Time frame: Post Education ( within 2 weeks after surgery)
Cognitive Status as measured by the Mini-Cog©
The Mini-Cog is a brief cognitive screening tool used to assess cognitive impairment. The instrument consists of two components: a three-item recall task and a clock-drawing task. The recall task scores range from 0 to 3. The scoring for clock drawing consists of either 2 or 0 points. The cumulative possible total score ranges from 0 to 5. A total score falling within the range of 0 to 2 points suggests a heightened probability of cognitive impairment warranting further investigation, while a score between 3 to 5 points indicates a low likelihood of cognitive impairment
Time frame: Baseline
Health Literacy as measured by the Short Assessment of Health Literacy (SAHL)
The Short Assessment of Health Literacy-Spanish and English (SAHL) is a measure of individuals' health literacy. In administering this assessment, individuals are presented with 18 test terms, one at a time. Scoring for the SAHL includes one point for each correct answer, determined by both correct pronunciation and accurate association with the test item.
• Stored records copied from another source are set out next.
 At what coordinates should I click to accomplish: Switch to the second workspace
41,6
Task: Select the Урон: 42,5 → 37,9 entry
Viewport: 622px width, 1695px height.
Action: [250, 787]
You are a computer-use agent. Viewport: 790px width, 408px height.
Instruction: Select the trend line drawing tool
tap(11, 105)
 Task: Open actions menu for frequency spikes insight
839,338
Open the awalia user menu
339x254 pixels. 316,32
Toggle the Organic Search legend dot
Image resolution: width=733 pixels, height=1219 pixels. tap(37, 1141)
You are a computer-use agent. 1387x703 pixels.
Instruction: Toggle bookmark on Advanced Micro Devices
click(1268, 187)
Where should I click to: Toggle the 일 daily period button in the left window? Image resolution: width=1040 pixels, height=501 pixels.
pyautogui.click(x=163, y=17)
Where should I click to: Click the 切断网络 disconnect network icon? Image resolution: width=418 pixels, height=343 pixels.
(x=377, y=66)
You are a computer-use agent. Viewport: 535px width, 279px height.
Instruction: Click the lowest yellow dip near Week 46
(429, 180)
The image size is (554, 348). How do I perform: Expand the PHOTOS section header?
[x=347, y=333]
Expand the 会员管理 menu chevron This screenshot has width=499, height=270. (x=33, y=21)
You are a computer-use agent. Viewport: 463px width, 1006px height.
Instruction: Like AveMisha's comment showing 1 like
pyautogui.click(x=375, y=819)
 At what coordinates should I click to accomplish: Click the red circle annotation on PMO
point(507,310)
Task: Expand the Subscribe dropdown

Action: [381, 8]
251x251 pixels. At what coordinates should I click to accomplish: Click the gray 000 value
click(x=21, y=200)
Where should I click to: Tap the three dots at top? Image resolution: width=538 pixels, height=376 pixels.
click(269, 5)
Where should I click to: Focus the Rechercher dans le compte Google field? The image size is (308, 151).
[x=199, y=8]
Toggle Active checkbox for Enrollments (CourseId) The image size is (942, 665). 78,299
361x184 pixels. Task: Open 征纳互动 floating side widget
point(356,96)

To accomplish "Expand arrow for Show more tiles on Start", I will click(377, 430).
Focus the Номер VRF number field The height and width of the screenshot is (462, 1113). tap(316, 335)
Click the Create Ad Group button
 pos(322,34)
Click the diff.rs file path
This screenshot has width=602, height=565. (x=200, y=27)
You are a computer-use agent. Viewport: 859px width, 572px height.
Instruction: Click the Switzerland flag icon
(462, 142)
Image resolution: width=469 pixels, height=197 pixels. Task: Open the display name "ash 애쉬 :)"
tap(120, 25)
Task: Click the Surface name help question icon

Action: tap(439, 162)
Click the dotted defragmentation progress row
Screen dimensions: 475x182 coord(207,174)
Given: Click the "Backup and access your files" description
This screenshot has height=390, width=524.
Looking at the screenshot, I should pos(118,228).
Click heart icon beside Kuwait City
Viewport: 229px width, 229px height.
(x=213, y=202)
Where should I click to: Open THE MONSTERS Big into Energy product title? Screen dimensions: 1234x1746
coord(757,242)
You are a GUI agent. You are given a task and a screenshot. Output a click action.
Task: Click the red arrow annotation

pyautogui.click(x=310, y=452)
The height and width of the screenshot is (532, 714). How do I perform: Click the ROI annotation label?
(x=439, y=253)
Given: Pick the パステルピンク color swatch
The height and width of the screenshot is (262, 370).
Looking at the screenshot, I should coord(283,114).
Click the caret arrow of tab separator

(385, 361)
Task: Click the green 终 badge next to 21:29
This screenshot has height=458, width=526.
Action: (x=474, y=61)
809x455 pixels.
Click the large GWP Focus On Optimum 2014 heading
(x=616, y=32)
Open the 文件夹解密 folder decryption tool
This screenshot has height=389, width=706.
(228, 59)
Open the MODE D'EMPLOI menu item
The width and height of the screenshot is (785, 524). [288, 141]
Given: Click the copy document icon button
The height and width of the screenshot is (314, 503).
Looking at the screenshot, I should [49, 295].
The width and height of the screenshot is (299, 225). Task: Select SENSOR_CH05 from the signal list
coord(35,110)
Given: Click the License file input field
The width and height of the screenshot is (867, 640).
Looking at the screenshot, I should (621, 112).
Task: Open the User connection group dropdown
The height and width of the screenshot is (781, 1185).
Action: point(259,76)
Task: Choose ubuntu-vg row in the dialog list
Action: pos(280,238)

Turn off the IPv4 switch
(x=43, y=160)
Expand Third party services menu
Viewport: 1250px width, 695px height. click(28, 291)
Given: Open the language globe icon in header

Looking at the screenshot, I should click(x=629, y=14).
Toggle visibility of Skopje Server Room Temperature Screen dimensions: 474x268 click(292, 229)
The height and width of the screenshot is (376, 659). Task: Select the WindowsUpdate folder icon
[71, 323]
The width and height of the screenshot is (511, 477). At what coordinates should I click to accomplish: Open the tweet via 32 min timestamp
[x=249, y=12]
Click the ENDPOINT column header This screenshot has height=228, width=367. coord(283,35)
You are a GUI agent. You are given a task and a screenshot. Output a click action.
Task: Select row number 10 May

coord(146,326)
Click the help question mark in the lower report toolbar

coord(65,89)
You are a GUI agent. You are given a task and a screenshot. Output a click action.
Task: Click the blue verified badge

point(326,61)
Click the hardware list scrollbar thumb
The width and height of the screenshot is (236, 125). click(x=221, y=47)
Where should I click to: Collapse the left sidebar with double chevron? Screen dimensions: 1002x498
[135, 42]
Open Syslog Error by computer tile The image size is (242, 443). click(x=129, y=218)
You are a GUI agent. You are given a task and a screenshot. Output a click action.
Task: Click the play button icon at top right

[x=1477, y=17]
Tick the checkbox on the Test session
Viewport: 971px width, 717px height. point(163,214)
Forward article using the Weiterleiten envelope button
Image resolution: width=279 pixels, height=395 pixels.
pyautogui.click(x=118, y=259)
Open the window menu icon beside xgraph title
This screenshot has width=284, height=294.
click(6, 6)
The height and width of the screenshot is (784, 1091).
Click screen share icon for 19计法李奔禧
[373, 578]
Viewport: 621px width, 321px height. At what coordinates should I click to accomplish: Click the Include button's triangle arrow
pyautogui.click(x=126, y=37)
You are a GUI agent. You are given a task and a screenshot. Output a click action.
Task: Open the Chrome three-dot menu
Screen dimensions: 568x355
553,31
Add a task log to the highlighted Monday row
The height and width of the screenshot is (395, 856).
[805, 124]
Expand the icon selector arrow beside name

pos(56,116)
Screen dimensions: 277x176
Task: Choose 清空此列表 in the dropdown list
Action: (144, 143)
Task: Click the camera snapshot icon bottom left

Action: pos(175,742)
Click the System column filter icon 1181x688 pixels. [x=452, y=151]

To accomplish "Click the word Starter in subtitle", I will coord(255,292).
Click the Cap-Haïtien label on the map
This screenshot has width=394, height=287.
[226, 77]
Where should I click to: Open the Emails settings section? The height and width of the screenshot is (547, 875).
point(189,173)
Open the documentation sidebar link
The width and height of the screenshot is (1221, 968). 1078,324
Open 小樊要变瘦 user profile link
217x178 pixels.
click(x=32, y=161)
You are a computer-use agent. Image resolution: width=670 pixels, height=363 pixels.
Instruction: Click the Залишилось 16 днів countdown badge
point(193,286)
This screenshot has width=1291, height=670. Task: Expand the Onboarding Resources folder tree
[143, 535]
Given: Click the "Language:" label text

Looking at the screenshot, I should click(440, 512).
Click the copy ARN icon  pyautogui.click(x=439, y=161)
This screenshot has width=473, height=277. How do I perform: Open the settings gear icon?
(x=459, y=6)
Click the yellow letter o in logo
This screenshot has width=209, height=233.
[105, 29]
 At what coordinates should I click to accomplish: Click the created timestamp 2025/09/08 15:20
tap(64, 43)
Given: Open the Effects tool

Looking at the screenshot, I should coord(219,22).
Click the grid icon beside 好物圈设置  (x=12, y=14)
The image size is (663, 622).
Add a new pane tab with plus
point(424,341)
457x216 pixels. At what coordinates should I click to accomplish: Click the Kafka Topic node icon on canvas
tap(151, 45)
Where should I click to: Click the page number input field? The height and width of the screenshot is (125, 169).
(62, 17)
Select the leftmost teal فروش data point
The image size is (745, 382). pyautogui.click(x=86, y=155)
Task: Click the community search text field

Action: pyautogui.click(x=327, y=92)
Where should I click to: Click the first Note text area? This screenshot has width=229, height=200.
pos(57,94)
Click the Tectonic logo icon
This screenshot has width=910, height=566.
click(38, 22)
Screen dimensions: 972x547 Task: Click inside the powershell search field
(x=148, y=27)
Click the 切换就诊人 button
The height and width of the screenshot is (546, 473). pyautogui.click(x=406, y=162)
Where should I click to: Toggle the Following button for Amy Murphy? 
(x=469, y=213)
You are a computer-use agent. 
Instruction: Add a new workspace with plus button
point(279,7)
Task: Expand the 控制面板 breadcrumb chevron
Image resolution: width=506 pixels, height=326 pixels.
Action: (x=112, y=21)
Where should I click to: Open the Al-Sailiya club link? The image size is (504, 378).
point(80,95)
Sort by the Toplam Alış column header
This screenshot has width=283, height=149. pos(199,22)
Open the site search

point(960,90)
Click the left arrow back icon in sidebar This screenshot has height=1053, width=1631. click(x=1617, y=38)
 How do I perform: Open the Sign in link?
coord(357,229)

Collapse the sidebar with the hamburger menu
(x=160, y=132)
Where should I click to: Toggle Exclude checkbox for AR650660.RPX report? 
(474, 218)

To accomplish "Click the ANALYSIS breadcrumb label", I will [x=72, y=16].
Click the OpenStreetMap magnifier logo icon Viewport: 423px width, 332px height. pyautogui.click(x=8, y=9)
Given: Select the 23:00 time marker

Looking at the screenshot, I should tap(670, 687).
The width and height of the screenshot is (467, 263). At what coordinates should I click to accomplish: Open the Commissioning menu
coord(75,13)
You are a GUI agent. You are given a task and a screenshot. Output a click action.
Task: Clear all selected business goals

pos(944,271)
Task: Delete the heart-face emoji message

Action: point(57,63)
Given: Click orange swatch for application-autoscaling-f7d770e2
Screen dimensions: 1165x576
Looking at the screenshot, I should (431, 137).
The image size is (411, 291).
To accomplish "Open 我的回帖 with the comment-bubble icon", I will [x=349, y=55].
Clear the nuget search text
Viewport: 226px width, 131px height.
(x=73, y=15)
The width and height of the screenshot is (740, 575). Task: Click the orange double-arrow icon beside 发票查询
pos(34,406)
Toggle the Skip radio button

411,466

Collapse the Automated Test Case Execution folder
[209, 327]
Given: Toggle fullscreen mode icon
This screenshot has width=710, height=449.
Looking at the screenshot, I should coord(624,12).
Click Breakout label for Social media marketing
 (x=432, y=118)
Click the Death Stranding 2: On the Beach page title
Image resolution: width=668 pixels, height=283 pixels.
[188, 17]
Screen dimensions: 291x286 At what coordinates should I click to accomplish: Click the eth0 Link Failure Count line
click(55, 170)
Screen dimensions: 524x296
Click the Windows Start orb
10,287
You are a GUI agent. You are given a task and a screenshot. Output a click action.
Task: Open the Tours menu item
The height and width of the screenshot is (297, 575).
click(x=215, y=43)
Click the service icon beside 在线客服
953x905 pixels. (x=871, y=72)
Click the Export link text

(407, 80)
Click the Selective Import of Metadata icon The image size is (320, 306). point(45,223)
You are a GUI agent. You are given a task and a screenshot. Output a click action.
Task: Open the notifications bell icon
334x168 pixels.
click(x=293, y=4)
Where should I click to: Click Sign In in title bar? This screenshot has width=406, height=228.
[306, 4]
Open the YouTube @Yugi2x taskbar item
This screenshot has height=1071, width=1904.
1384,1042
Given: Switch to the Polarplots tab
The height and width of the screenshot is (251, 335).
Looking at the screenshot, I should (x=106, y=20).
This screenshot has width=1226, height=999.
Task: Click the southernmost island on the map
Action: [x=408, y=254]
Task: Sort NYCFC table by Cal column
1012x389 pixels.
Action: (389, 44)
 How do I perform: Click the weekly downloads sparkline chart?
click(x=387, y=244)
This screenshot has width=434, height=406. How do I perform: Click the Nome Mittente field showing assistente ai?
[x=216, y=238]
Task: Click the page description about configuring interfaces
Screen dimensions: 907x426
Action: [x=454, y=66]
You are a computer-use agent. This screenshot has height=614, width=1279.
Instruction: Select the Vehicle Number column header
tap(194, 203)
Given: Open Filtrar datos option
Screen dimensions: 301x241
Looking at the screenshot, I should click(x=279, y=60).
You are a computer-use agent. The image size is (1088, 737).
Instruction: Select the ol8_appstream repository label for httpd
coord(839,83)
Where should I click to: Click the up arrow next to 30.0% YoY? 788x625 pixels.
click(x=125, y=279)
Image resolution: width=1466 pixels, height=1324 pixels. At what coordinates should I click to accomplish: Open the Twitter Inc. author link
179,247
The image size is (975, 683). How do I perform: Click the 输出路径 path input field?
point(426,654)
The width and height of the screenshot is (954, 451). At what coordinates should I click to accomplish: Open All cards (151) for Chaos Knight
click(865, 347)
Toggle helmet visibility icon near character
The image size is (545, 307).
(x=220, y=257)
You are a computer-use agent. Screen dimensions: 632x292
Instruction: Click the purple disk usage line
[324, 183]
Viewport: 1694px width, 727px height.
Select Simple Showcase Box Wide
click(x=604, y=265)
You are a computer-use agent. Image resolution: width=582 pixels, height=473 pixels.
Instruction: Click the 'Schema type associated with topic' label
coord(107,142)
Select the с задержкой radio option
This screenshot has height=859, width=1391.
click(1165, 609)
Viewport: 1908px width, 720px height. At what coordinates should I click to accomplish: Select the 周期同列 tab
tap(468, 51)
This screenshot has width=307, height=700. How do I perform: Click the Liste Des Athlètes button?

The total score is 18, with a score between 0 and 14 suggesting low health literacy.
Time frame: Baseline
eHealth Literacy as measured by the eHealth Literacy Scale (eHEALS)
eHEALS consists of an 8-item scale measured on a 5-point Likert scale, ranging from 1 to 5. The items assessed an individual's knowledge of online health information resources and their confidence in finding, evaluating, and using this information to make informed health decisions. The eHEALS scores, ranging from 8 to 40, indicate perceived eHealth literacy, with higher scores reflecting greater eHealth literacy and lower scores indicating lesser eHealth literacy.